Starting with the first line and ending with the last, transcribe the data exactly.
┌──
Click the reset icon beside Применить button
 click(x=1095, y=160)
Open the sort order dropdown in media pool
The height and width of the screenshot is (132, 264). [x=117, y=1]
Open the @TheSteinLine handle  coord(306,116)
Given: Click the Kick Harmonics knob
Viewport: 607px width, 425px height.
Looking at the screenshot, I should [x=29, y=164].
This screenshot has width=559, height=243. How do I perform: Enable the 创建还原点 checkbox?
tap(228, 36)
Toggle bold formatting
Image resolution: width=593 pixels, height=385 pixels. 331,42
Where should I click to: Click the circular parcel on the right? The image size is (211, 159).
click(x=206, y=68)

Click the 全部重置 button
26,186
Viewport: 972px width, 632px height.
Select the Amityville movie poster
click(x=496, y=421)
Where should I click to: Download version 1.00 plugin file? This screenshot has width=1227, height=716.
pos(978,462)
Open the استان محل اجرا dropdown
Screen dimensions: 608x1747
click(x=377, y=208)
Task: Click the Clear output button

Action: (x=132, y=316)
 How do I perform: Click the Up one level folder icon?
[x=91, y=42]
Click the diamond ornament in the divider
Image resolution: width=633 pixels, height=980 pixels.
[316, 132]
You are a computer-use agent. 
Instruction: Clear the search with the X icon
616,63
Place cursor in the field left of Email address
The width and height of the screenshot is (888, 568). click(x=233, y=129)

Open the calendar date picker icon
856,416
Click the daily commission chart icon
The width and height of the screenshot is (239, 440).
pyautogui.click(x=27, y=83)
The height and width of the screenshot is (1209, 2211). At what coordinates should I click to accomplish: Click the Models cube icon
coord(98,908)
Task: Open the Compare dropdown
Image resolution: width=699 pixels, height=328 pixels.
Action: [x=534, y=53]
└──
**Output below:**
Click the reset icon beside Применить button
 click(x=1095, y=160)
Open the sort order dropdown in media pool
The height and width of the screenshot is (132, 264). [x=117, y=1]
Open the @TheSteinLine handle  coord(306,116)
Given: Click the Kick Harmonics knob
Viewport: 607px width, 425px height.
Looking at the screenshot, I should [x=29, y=164].
This screenshot has width=559, height=243. How do I perform: Enable the 创建还原点 checkbox?
tap(228, 36)
Toggle bold formatting
Image resolution: width=593 pixels, height=385 pixels. 331,42
Where should I click to: Click the circular parcel on the right? The image size is (211, 159).
click(x=206, y=68)

Click the 全部重置 button
26,186
Viewport: 972px width, 632px height.
Select the Amityville movie poster
click(x=496, y=421)
Where should I click to: Download version 1.00 plugin file? This screenshot has width=1227, height=716.
pos(978,462)
Open the استان محل اجرا dropdown
Screen dimensions: 608x1747
click(x=377, y=208)
Task: Click the Clear output button

Action: (x=132, y=316)
 How do I perform: Click the Up one level folder icon?
[x=91, y=42]
Click the diamond ornament in the divider
Image resolution: width=633 pixels, height=980 pixels.
[316, 132]
You are a computer-use agent. 
Instruction: Clear the search with the X icon
616,63
Place cursor in the field left of Email address
The width and height of the screenshot is (888, 568). click(x=233, y=129)

Open the calendar date picker icon
856,416
Click the daily commission chart icon
The width and height of the screenshot is (239, 440).
pyautogui.click(x=27, y=83)
The height and width of the screenshot is (1209, 2211). At what coordinates should I click to accomplish: Click the Models cube icon
coord(98,908)
Task: Open the Compare dropdown
Image resolution: width=699 pixels, height=328 pixels.
Action: [x=534, y=53]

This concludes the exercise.